He was meant to be there
by Emma-Fran
Summary: Elena begins to realize that Stefan was never gone, he was just lost. And she is beginning to find him. Read and Review please!
1. He's still in there

**Hi guys! Emma Fran here. This is just my little take on that last episode. Let me know what you think and everything. I'll be adding more so! Oh and...None of these character belong to me and I'm just borrowing them and blah blah. You know the drill. Enjoyyyy3!**

After walking in on Alaric and Meredith, all I could think of doing was writing in my journal. I hadn't written in it in so long. There was just too much going on in my life to sit down with myself and talk about it. But tonight seemed, different. I needed to get this out, and my journal was the only option it seemed. Damon was right, we kissed and now it was weird. And Matt, I can't talk to Matt. Bonnie and Caroline have there own problems….and Stefan. We all know how he feels.

_Dear Diary,_

_ He's still in there. Somewhere deep down, the Stefan we all care about, is in there. For the past several months I was beginning to believe he was truly gone. That the monster he makes himself be, was truly him. But it's not. It's an act. And I don't know why. For the past few days I see his humanity in him. And tonight just showed me it was true. When I slapped him for not caring about Jeremy, I saw his pain. When he tried to drive me off the bridge, the pain in this voice when he said " I lost you the minute I left with him." Showed me that he still cared. And tonight, when I told him about Damon and I, the look, his eyes, his pain, it all came rushing to the surface. Hurt. He was hurt. And I hadn't even realized it until he walked away how hurt he actually was. So yes, it's now safe to say he's still there. Because even with all he does, all the horrible things he does, at the end of the day….all he really wants to do is be saved. I know it._

I put down the pen. I wasn't sure what to write anymore. There was to much, and I would never be able to explain it all in words. I closed my diary and set it on my night stand. I got up from my bed and walked to my dresser, where a picture of Stefan and I lied.

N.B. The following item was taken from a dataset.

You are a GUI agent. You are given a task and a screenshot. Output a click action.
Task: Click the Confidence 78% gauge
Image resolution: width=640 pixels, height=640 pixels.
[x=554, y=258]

" _You're better than him. You're better than both of us."_ I repeated to the picture. I set it down. And before going back to my bed I felt a tear roll down my face. For when he said that to me, he truly meant it. I walked back to my bed and snuggled up. I switched the light off and sat there and stared at the ceiling. Right before I was about to shut my eyes, I felt a gust of wind enter my room, and before I knew it there Stefan lied ….right next to me on my bed. I could still see the hurt in his eyes. I was about to say something, but something stopped me. He's here for a reason and if he wants to talk, he'll talk. I continued to gaze at him. He was so beautiful. Crazy or not, he was beautiful. His eyes shut now and he began to breathe slowly. And I did the same. I just shut my eyes and breathed. And before I knew it I was asleep…..and so was he. After everything I did to try to get him to leave Klaus and come home. All I had to do was tell him the truth and he'd be back. And there he was. Laying on my bed like he was meant to be there. Because he was. He was home.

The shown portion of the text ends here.